*WHAT TO DO*
Search the records below for "width" and copy every line it turns up in.

*SOURCE MATERIAL*

• • • •

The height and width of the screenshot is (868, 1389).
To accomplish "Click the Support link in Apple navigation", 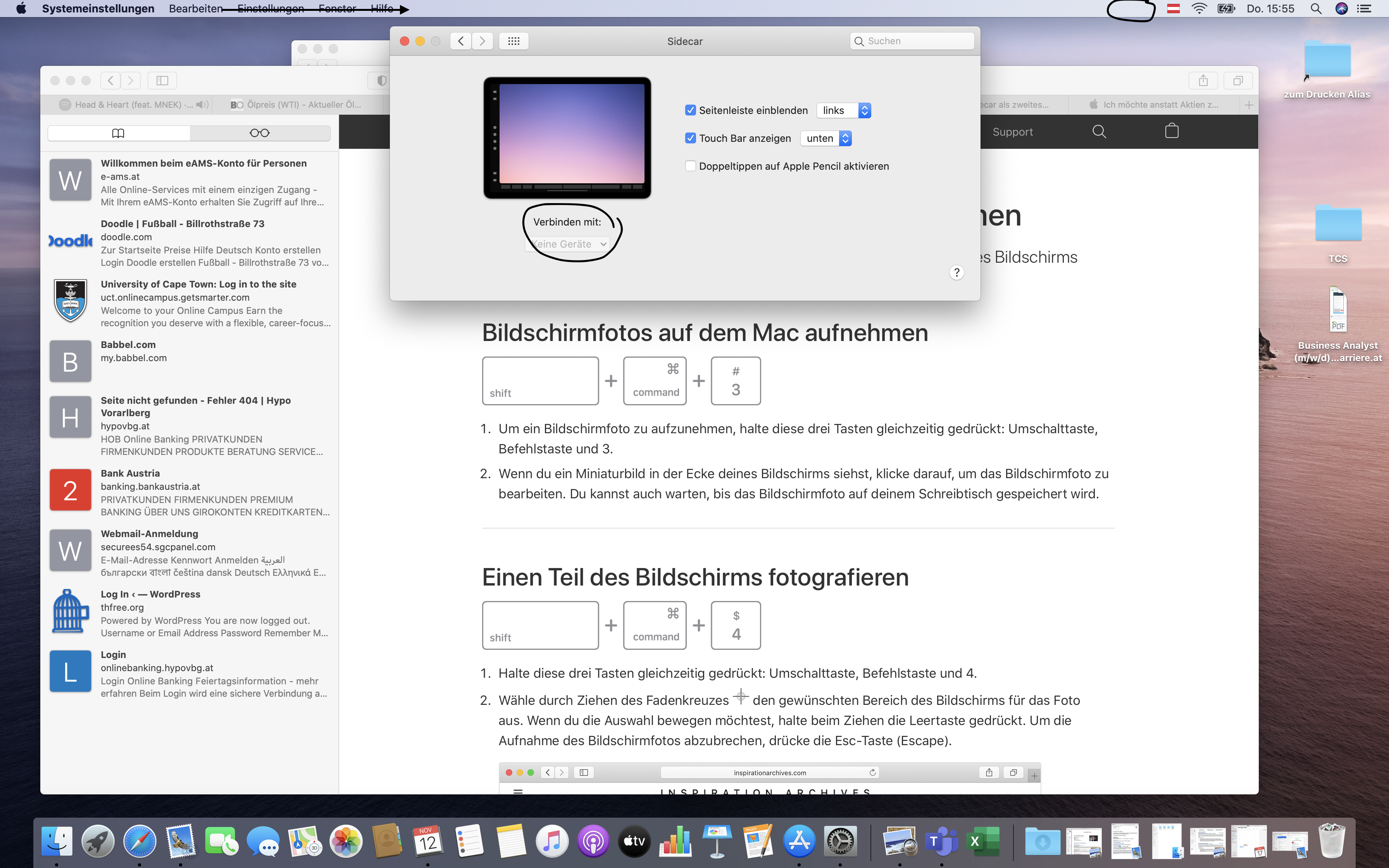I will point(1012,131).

• • • •

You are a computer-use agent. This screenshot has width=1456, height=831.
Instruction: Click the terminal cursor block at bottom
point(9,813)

• • • •

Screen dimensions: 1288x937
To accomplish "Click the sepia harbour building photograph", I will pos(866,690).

• • • •

*TASK RESPONSE*
The height and width of the screenshot is (868, 1389).
You are a computer-use agent. This screenshot has width=1456, height=831.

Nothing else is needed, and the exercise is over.